Die »Erlebnisdichtung« hat begonnen. Goethe bekannte, daß er von der Sternheim und dem Frankfurter Kreis um die La Roche Tochter Maximiliane Brentano beim Schreiben seines Werther beeinflußt worden sei. Werthers Leiden (alle Briefe stammen von ihm) sind monologisch um die Person des männlichen Helden zentriert; seine Welt, sein Leiden wird zum Inhalt des Romans, zur ästhetischen Norm, während schon die späteren Werke der La Roche, etwa Rosaliens Briefe an ihre Freundin Marinae von St.* (1779-81), und die Romane einer Friederike Unger, Therese Huber oder Sophie Mereau zur »Frauenliteratur« deklariert werden (ist ein Wilhelm Meister Männerliteratur?). Die Frauen der Romantik ziehen sich zumeist wieder auf (Privat-)Briefe zurück.

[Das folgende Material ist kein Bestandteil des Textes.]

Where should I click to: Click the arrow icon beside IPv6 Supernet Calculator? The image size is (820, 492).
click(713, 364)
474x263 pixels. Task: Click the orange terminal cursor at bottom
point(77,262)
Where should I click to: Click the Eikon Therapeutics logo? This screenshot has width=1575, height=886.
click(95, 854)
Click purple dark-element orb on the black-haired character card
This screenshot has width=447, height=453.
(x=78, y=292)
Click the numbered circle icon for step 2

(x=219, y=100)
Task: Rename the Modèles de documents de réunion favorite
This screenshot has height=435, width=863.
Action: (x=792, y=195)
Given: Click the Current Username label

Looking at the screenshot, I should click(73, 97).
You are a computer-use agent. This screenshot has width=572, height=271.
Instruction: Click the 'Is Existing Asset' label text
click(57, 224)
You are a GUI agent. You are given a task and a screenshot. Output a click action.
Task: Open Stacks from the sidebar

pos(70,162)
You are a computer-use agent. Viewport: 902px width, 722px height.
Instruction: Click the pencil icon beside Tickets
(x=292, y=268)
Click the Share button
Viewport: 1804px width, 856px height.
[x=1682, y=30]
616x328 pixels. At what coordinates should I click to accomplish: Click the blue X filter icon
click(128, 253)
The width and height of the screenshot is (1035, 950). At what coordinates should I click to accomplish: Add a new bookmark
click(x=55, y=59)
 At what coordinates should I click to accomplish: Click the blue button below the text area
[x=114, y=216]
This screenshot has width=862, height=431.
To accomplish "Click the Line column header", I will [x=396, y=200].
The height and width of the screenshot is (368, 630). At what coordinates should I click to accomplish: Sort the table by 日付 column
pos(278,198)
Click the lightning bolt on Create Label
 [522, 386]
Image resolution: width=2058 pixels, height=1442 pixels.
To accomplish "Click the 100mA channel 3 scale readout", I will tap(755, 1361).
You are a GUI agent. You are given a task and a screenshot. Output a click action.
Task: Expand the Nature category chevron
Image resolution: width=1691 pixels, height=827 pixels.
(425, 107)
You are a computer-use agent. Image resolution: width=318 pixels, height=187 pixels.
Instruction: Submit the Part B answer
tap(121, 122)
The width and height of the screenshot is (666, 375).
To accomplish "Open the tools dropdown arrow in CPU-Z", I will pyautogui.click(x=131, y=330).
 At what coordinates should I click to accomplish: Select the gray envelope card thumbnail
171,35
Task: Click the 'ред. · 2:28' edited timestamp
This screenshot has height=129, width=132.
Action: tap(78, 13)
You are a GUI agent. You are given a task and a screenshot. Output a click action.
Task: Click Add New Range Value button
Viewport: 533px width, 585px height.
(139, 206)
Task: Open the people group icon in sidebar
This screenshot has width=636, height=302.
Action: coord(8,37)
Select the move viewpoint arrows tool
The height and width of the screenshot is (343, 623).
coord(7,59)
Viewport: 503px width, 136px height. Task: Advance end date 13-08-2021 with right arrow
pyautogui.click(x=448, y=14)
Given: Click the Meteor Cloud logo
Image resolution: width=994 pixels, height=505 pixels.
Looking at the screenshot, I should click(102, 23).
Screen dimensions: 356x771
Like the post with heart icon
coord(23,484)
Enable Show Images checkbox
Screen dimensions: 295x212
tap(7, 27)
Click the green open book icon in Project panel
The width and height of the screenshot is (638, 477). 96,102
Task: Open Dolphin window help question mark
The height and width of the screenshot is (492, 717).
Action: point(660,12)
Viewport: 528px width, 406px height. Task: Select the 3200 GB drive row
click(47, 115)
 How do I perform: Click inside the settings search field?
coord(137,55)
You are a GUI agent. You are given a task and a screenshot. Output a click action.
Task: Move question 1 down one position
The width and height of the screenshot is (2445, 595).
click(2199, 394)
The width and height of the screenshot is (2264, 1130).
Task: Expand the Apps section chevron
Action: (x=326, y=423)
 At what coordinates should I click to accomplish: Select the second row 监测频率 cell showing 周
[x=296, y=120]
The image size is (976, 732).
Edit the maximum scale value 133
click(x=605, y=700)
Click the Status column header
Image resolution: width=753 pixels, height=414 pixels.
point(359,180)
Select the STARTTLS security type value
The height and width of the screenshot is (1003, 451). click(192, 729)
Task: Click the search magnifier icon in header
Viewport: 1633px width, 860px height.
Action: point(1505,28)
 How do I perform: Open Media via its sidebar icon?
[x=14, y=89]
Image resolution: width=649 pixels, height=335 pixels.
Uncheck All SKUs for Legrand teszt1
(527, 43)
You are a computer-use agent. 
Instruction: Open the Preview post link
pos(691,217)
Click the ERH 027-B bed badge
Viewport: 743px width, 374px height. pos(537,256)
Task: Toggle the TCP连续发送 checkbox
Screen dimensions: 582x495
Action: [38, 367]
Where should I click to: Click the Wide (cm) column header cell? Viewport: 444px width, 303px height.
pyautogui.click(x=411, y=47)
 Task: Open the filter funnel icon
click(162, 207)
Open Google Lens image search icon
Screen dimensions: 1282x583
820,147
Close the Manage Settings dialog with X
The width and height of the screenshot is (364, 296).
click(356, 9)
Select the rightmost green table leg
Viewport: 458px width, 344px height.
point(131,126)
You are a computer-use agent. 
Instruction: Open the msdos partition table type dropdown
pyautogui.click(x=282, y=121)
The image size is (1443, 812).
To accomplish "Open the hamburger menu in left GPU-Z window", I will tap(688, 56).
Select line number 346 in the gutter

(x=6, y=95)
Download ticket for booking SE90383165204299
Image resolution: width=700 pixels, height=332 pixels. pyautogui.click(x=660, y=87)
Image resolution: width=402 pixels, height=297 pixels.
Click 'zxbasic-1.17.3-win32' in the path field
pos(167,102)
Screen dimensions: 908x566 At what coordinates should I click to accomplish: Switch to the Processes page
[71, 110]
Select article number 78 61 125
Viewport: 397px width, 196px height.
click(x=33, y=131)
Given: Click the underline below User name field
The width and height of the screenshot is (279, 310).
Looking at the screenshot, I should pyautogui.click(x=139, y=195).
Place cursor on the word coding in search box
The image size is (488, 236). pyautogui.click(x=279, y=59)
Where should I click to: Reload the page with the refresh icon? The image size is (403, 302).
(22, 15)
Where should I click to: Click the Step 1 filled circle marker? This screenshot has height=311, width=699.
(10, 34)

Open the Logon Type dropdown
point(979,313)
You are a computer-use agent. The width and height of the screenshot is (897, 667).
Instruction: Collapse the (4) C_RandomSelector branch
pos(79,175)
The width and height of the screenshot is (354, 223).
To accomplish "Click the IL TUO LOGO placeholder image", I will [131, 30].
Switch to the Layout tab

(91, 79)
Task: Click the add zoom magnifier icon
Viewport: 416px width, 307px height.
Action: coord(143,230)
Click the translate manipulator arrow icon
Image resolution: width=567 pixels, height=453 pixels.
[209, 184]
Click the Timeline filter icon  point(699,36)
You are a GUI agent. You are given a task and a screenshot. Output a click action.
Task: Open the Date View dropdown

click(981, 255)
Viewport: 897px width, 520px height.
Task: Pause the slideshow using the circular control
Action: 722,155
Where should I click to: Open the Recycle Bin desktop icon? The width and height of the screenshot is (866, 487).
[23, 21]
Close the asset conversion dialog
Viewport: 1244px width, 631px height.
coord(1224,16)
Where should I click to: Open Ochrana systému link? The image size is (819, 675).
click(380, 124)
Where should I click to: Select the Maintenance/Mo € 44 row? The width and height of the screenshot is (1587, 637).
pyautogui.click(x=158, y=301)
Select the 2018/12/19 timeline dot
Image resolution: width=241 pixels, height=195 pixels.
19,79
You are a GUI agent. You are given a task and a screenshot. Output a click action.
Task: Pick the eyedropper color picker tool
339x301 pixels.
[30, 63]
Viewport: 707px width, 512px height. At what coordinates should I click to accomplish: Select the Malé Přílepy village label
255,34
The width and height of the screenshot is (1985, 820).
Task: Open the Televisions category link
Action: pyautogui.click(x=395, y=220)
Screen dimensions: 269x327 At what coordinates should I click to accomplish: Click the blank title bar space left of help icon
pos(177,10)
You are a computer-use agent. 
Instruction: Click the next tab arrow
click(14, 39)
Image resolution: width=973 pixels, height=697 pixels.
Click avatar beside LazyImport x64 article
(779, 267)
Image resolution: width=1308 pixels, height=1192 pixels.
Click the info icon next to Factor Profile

Nur Bettina von Arnim schafft den großen Durchbruch mit ihren Briefbüchern, besonders aber mit Goethes Briefwechsel mit einem Kinde (1835), das sich allerdings ganz an die männliche Tradition eines großen Vaters, eines berühmten literarischen Mentors, anschließt. Indem Bettina jedoch die (von der männlichen Ästhetik nicht beherrschte) offene Form des Briefes wählt, schreibt sie diese Tradition um, schreibt sich selbst in die Briefe hinein, zunächst als Kind, dann als liebende, sich entwickelnde Frau. Ähnlich verfährt sie mit ihrem »großen« und geliebten Bruder (beide verbrachten als Kinder eine längere Zeit bei der Großmutter La Roche, nachdem Mutter Maximiliane - nach der Geburt des 12. Kindes - gestorben war) in Clemens Brentanos Frühlingskranz in Briefen (1845); in der Mischung authentischer und fiktionaler Briefe und deren Umstrukturierung ist die Welt des Bruders ganz die ihre geworden, indem sie sie für die Nachwelt gestaltet hat, ähnlich wie Varnhagen es für Rahel tat. In dem Briefbuch Die Günderode (1840) hat sie die Freundin (die, längst vergessen und totgeschwiegen, schon 1806 Selbstmord begangen hatte) wieder zum Leben erweckt in ihrem Briefwechsel, der ebenfalls authentische Briefe, tagebuchartige Aufzeichnungen, Erinnerungen und fiktionale Umgestaltungen und Texte mit einschließt. Hier sind Briefe als Ausdrucks- und Verständigungsmittel zu Literatur geworden - außerhalb der herrschenden ästhetischen Normen für die Prosa ihrer Zeit.